• Task description: Nothing but the lines from the one containing "Screen dimensions: 1200x628" through the one containing "Reply to hehehe_sanav comment", both included, should be given again, each exactly as written below.

Data for review: Begin

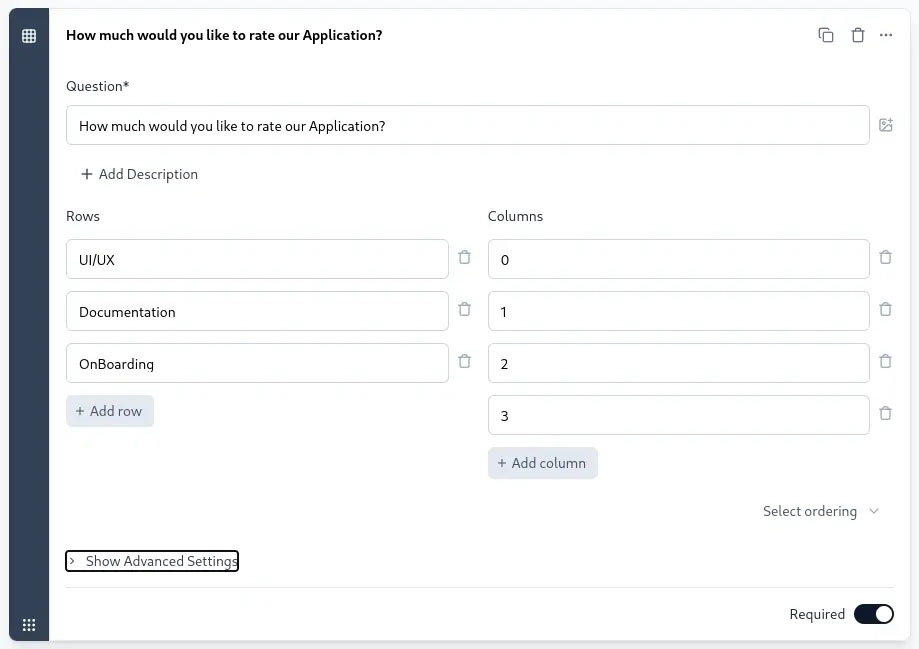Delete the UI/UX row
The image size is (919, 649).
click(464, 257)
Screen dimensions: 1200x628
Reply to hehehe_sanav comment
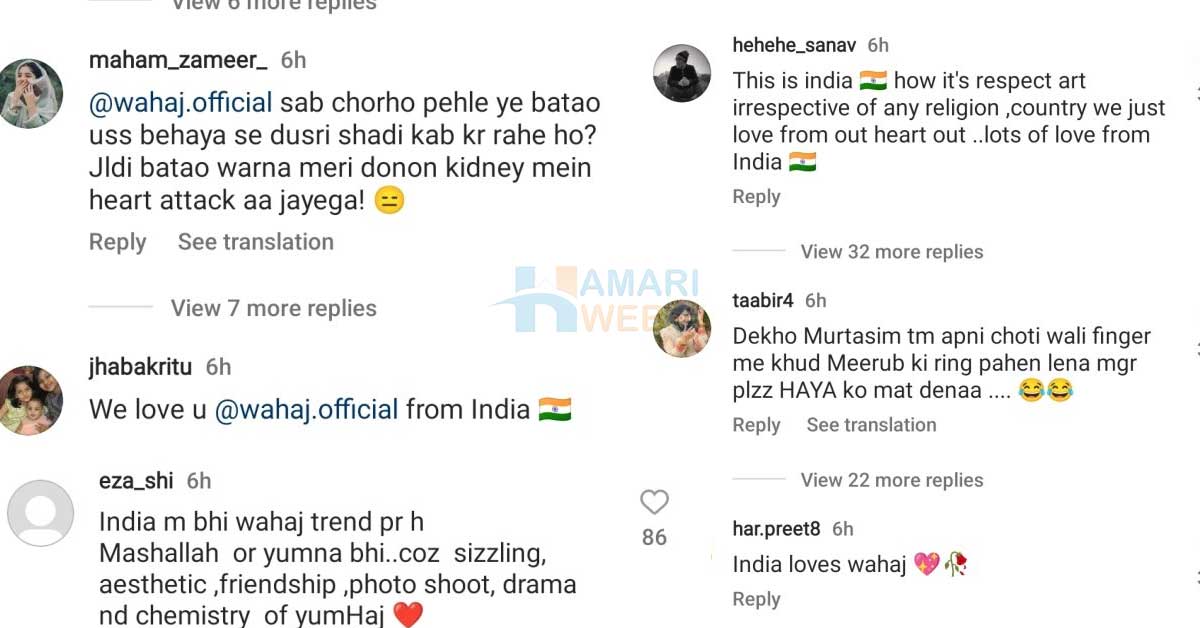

Data for review: End
Data for review: Begin

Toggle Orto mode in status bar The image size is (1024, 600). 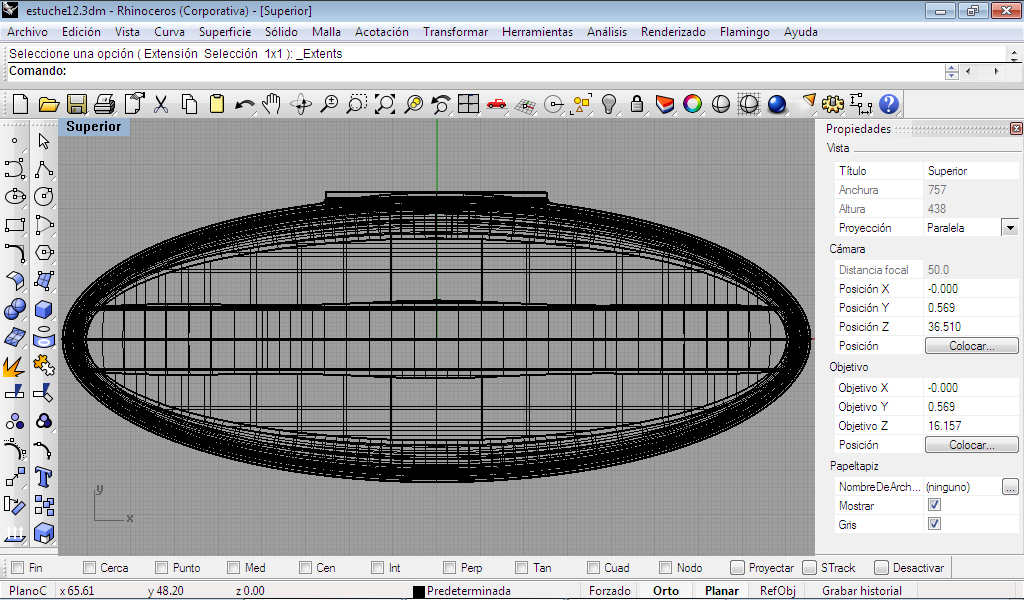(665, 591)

Data for review: End
Data for review: Begin

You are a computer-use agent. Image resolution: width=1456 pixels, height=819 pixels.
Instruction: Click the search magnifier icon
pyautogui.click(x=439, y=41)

Data for review: End

• Answer to the exercise:
Screen dimensions: 1200x628
Reply to hehehe_sanav comment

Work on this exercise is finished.